Собак ему, вишь ли, в коллектив сдавать жалко было. Кончил речь и сел. Вот ведь уж сколько лет прошло, а ему эту речь наши забыть не могут. Совсем старика засмеяли. Эх, река наша матушка!

И собеседник мой, сообщив эту странную повесть, уходит к своей «ветке», и лодчонка эта под взмахом невесомого весла удаляется в серую водную гладь, куда и на катере-то соваться страшно – Река, холод и эти пространства, которые как бы ежесекундно смотрят на тебя строгим, безжалостным и всевидящим взглядом.

Наверное, единственное «научное» заключение, которое я вывез из первой поездки в Пристанное, заключалось в сознании и вере в неистребимый и неподражаемый русский юмор. Если бы я собирался писать, я бы мог издать целую книгу неподражаемо лукавых рассказов о Гавре Шкулеве или о ком-нибудь из Никулиных.

…Когда я вернулся в Кресты и шел к аэропорту за билетом на самолет, я увидел кучку людей в полярных куртках. Что-то привлекло мое внимание в одном из них. Он стоял спиной ко мне, и я видел, как он держит в руках что-то невидимое, но большое и ценное и как бы бережно взвешивает в воздухе этот невидимый груз. Это был жест Рулева. «Свобода! – вспомнил я. – Свобода!» Я подошел и услышал рулевский голос: «Вы пижоны и вахлаки. Наши друзья имеют право на свои ошибки, если они наши друзья. Без ошибок нет друга. Но ведь есть же те, кто наши друзья». При слове «друзья» Рулев подержал в воздухе свой драгоценный груз.

Он посвежел. И в лице его как-то появилось больше мягкости.

Филолог! – с радостным изумлением сказал он. – Юноша! Ты здесь зачем? Молчи! Знаю! Ты герой молодежной повести. Тебе надоел растленный город и ресторанный чад.
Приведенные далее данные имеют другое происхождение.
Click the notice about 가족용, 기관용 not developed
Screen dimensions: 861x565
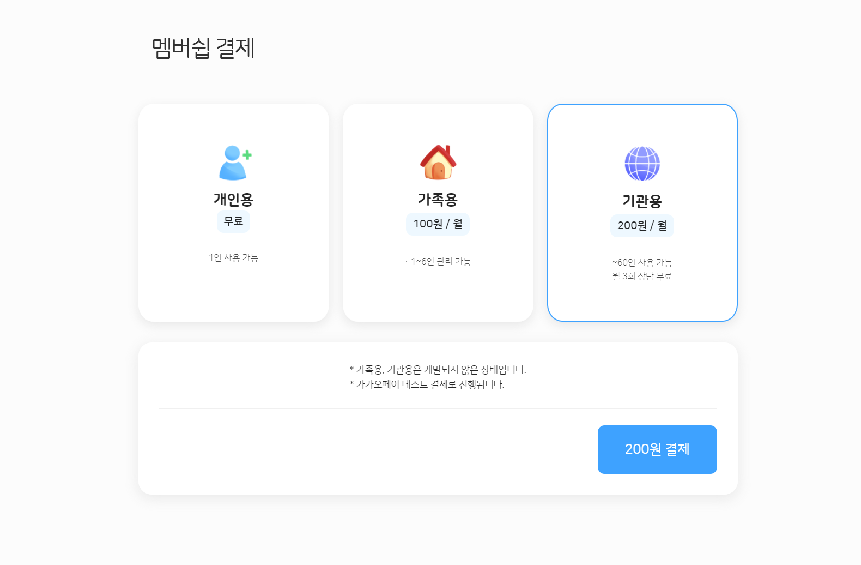click(438, 370)
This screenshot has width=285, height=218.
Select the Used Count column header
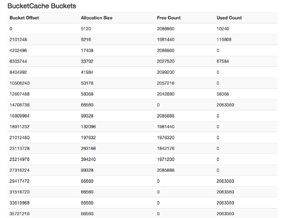point(229,18)
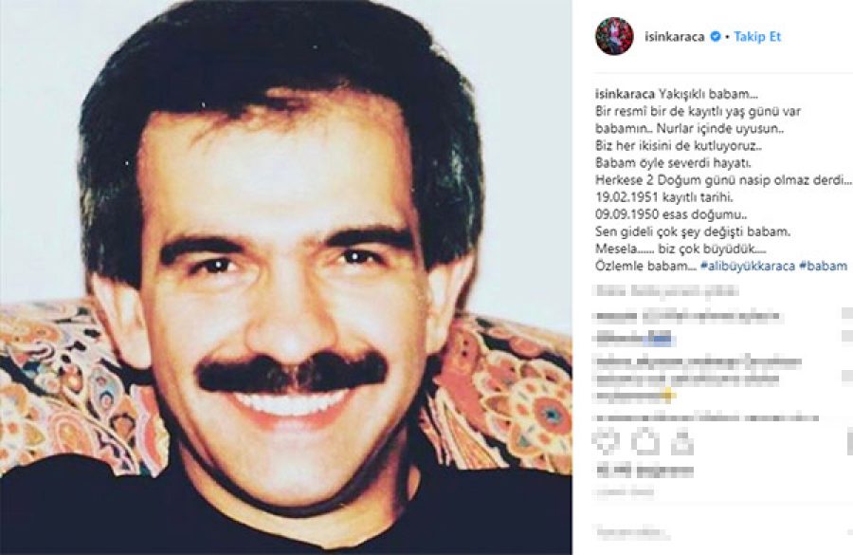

Ты приехал испытать трудности в палатке или штормовке, поносить сапоги-рюкзаки и узнать, что смысл жизни в труде и борьбе. А, филолог?

Странно, но Рулев обнял меня, чмокнул в щеку и так, обняв покровительственным жестом мои щуплые плечи, представил ребятам.

– Это пижончик с Преображении. Зовут его Колька Возмищев. Это вот Вадик Глушин, мой босс в районной газете, последний идеалист государства. А это Андрей. Блестящее перо, аналитический ум, стальной характер.

Вадик Глушин и Андрей смотрели на меня дружелюбно и открыто. Они улыбались, и видно было, что эта троица любит друг друга. Вадик Глушин протер зачем-то очки и протянул мягкую руку. Без очков у него действительно были глаза безнадежного добряка. Андрей пожал мне руку твердо, да и взгляд у него был жестковатый.

– Ну что, филолог, – закричал Рулев. – Нажремся спиртища! Приобретем скотский облик и будем орать дикие песни на диком бреге Иртыша. А?

– Кончай блажить, – мягко сказал Вадик Глушин. Андрей же отвернулся. Видно, шуточки Рулева уже приелись ему. У меня вообще странный и безошибочный дар – чувствовать настроение людей, с которыми имею, как говорят, контакт.